→ Instructions for the task
Restate the whole listing exactly.
^^^^^^^^
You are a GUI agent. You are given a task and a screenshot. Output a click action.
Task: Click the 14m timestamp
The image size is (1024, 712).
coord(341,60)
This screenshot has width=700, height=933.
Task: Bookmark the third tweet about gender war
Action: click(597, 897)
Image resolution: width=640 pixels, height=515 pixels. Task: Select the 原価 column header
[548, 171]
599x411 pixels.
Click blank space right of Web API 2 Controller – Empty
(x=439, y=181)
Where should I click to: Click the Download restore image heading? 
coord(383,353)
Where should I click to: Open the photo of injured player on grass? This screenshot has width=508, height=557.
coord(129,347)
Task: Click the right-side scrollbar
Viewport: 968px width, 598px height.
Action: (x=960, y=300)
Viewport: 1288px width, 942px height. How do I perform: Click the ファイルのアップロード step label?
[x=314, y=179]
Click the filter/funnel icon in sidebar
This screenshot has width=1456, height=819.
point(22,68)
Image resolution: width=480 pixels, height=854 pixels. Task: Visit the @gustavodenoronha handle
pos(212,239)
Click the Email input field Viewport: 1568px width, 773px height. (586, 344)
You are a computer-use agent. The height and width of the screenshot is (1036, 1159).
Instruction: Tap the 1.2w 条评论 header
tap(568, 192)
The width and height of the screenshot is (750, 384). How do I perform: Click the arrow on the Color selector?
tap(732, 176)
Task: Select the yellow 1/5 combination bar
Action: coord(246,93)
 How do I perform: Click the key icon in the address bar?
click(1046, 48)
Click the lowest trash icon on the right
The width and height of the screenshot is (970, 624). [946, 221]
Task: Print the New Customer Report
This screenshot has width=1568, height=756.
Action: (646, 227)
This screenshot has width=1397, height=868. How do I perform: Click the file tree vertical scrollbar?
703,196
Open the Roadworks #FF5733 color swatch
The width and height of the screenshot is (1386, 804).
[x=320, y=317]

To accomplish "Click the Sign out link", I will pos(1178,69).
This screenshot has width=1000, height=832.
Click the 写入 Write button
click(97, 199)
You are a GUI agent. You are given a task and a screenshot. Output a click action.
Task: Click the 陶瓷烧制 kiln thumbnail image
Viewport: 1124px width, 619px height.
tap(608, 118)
^^^^^^^^
→ Answer to this problem
You are a GUI agent. You are given a task and a screenshot. Output a click action.
Task: Click the 14m timestamp
The image size is (1024, 712).
coord(341,60)
This screenshot has width=700, height=933.
Task: Bookmark the third tweet about gender war
Action: click(597, 897)
Image resolution: width=640 pixels, height=515 pixels. Task: Select the 原価 column header
[548, 171]
599x411 pixels.
Click blank space right of Web API 2 Controller – Empty
(x=439, y=181)
Where should I click to: Click the Download restore image heading? 
coord(383,353)
Where should I click to: Open the photo of injured player on grass? This screenshot has width=508, height=557.
coord(129,347)
Task: Click the right-side scrollbar
Viewport: 968px width, 598px height.
Action: (x=960, y=300)
Viewport: 1288px width, 942px height. How do I perform: Click the ファイルのアップロード step label?
[x=314, y=179]
Click the filter/funnel icon in sidebar
This screenshot has width=1456, height=819.
point(22,68)
Image resolution: width=480 pixels, height=854 pixels. Task: Visit the @gustavodenoronha handle
pos(212,239)
Click the Email input field Viewport: 1568px width, 773px height. (586, 344)
You are a computer-use agent. The height and width of the screenshot is (1036, 1159).
Instruction: Tap the 1.2w 条评论 header
tap(568, 192)
The width and height of the screenshot is (750, 384). How do I perform: Click the arrow on the Color selector?
tap(732, 176)
Task: Select the yellow 1/5 combination bar
Action: coord(246,93)
 How do I perform: Click the key icon in the address bar?
click(1046, 48)
Click the lowest trash icon on the right
The width and height of the screenshot is (970, 624). [946, 221]
Task: Print the New Customer Report
This screenshot has width=1568, height=756.
Action: (646, 227)
This screenshot has width=1397, height=868. How do I perform: Click the file tree vertical scrollbar?
703,196
Open the Roadworks #FF5733 color swatch
The width and height of the screenshot is (1386, 804).
[x=320, y=317]

To accomplish "Click the Sign out link", I will pos(1178,69).
This screenshot has width=1000, height=832.
Click the 写入 Write button
click(97, 199)
You are a GUI agent. You are given a task and a screenshot. Output a click action.
Task: Click the 陶瓷烧制 kiln thumbnail image
Viewport: 1124px width, 619px height.
tap(608, 118)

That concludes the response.